Alors que les grands incendies de forêt qui ont frappé la France cet été semblent désormais éteints en surface, le travail des pompiers n’est pas pour autant terminé. Selon Ouest France, des feux dits « zombies » peuvent continuer à couver dans les sols, menaçant de réapparaître si les conditions météorologiques le permettent. Ces phénomènes, bien que moins visibles, représentent un risque persistant pour les écosystèmes et les équipes de secours.

Ce qu'il faut retenir

  • Les feux « zombies » sont des incendies souterrains qui persistent après la disparition des flammes en surface
  • Ils peuvent se propager lentement dans la terre, notamment dans les tourbières ou les sols riches en matière organique
  • Ces feux sont difficiles à détecter et à éteindre, prolongeant l’effort des pompiers
  • Leur réapparition est favorisée par des conditions de sécheresse prolongée et des températures élevées

Des incendies qui refusent de mourir

Les feux « zombies », ou incendies zombies, désignent des foyers qui continuent de brûler en sous-sol, souvent dans des zones où la matière organique – comme la tourbe – s’est accumulée sur des décennies. Selon Ouest France, ces phénomènes se produisent généralement après des étés particulièrement secs, comme celui de 2026, où les flammes ont ravagé plus de 60 000 hectares dans le sud-est de la France. « Les feux ne s’éteignent pas vraiment, ils entrent en phase de combustion lente », a expliqué un porte-parole des pompiers du Gard, joint par le quotidien.

Ces incendies souterrains se propagent à une vitesse imperceptible, mais leur dangerosité réside dans leur capacité à resurgir brutalement si une source de chaleur ou un vent violent vient les raviver. Les pompiers doivent donc maintenir une surveillance constante dans les zones touchées, même après l’extinction apparente des feux en surface. « On parle de feux dormants, qui peuvent couver pendant des semaines, voire des mois », a précisé l’expert.
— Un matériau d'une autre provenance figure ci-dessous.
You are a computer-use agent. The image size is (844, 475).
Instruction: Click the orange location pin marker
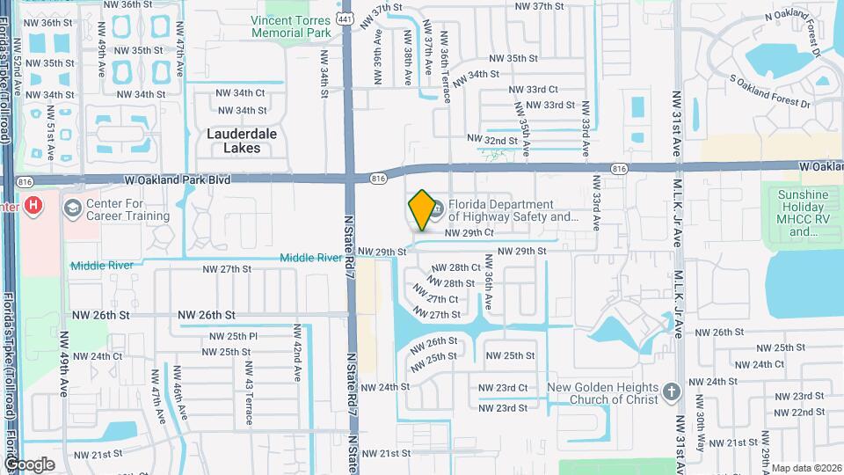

Des sols vulnérables et des conditions favorables

Les tourbières et les sols riches en carbone organique sont particulièrement propices à ces feux persistants. Selon les données de l’Office national des forêts (ONF), citées par Ouest France, les régions comme la Camargue ou les Landes, où les sols tourbeux sont nombreux, sont particulièrement exposées. « Ces milieux, une fois asséchés, deviennent de véritables bombes à retardement », a souligné un responsable de l’ONF.

Les météorologues alertent également sur le rôle du changement climatique dans l’aggravation de ce phénomène. Les vagues de chaleur prolongées et les précipitations insuffisantes transforment les sols en véritables incubateurs pour ces feux souterrains. « Avec des températures moyennes en hausse et des étés de plus en plus secs, le risque de feux zombies va mécaniquement augmenter », a rappelé Météo-France dans son dernier bulletin climatique.

Un défi logistique pour les secours

La gestion de ces feux invisibles représente un défi majeur pour les services de secours. Contrairement aux incendies classiques, les feux zombies ne peuvent pas être combattus avec les mêmes techniques. Les pompiers doivent recourir à des méthodes de refroidissement des sols, comme l’injection d’eau à haute pression ou la création de tranchées coupe-feu pour limiter leur propagation.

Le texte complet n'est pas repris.